» **Required work**
Starting at the line with "You are a GUI", retype each line exactly up to and including the final line of the records below.

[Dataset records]
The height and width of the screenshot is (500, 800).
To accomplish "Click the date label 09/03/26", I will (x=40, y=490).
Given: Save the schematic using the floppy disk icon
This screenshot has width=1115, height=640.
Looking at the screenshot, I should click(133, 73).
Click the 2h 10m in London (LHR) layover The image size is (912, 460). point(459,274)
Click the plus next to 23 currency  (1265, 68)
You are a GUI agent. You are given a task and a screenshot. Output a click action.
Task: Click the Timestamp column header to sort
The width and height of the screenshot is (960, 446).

» **The answer**
You are a GUI agent. You are given a task and a screenshot. Output a click action.
Task: Click the Timestamp column header to sort
The width and height of the screenshot is (960, 446).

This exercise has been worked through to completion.